Ans: 37 - [5 + {28 - (19 - 7)}]

= 37 - [5 + {28 - 12}] (Removing the innermost bracket ( ))

= 37 - [5 + 16]

= 37 - 21

= 16.

Q2 Simplify: 78 - [24 - {16 (5 - 4 - 1)}]

Ans:-78 - [24 - {16 (5 – 4 - 1)}]

= 78 - [24 - {16(5 - 5)}] (Removing vinculum)

= 78 -[24 - {16 (0)}] (Removing parentheses)

= 78 - [24 – 0] (Removing braces)

= 78 - 24

= 54

Q3. Simplify. $\dfrac{1}{3}+\left[\dfrac{1}{2}-\left\{\dfrac{1}{5}+\left(\dfrac{1}{3}-\dfrac{1}{5}\right)\right\}\right]$

Ans: $\dfrac{1}{3}+\left[\dfrac{1}{2}-\left\{\dfrac{1}{5}+\left(\dfrac{1}{3}-\dfrac{1}{5}\right)\right\}\right]$

$=\dfrac{1}{3}+\dfrac{1}{6}$

$= \dfrac{2+1}{6}$

$=\dfrac{1}{2}$

Practice Questions

Q1. 3 - (5 – 6 ÷ 3)

Ans: 0

Q2. – 25 + 14 ÷ (5 - 3)

Ans: -18

Q3. 25-{5+4-(3+2-1+3)}

Ans: 23

Q4. 27 - [38 - {46 - (15 - 13 - 2)}]

Ans: 35

Q5 36 - [18 - {14 - (15 – 4 ÷ 2 x 2)}]

Ans: 21

Summary

We've covered a lot of different strategies for simplification questions in this article.
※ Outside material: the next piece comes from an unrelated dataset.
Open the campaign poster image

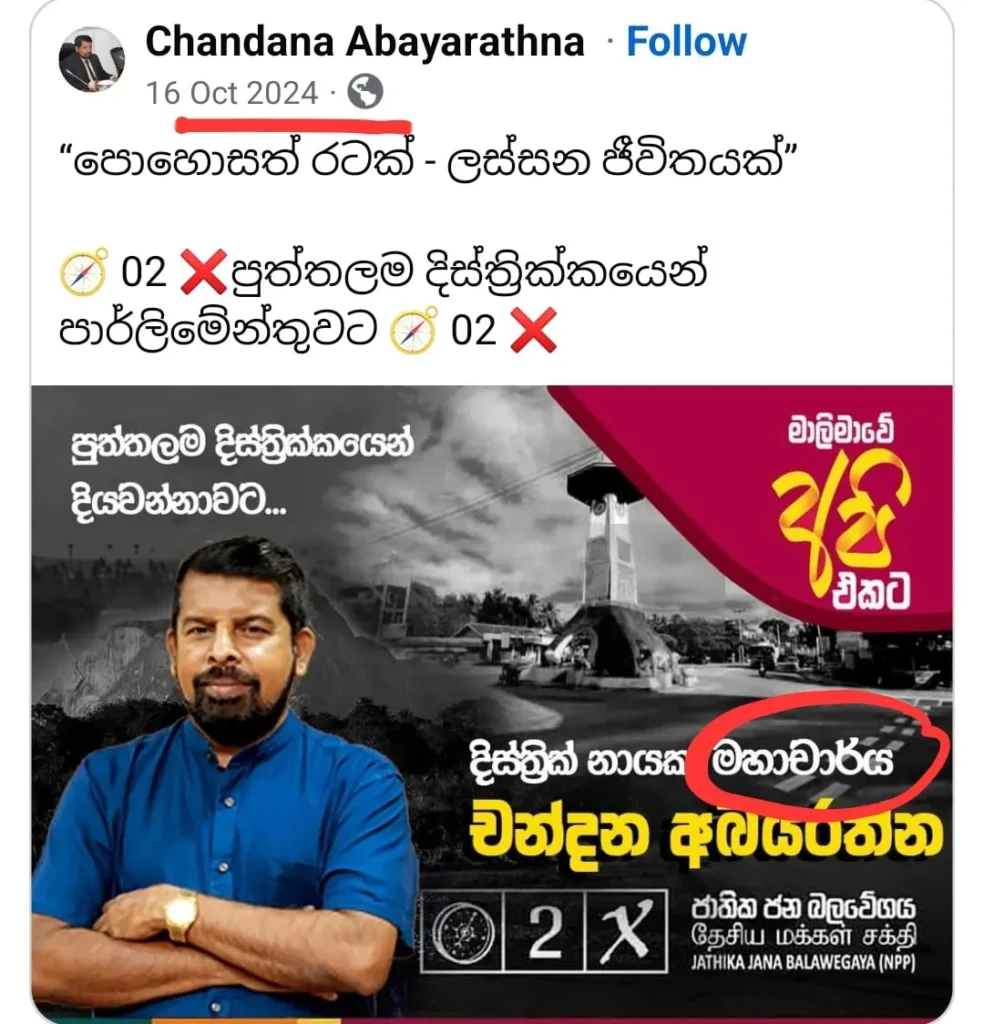click(492, 703)
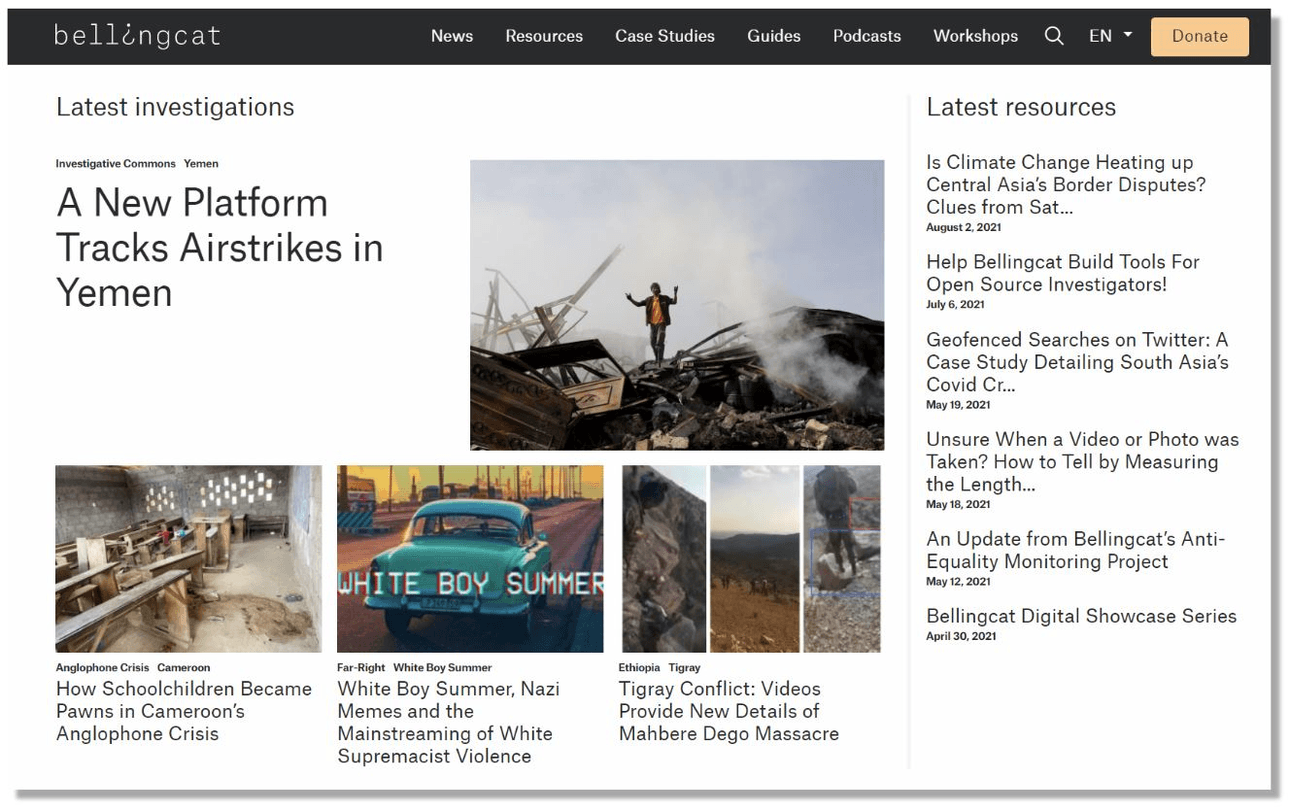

We've focused on the BODMAS method, which is a helpful way to simplify original equations, and learned to simplify equations by cancelling out factors.

In our opinion, it is one of the ways to learn maths quickly, because you can use this rule over and over again. At first, you do not understand what it truly means, but as you keep applying it in real-life situations and play games, you begin to grasp the meaning of how many even numbers there are in a set of numbers.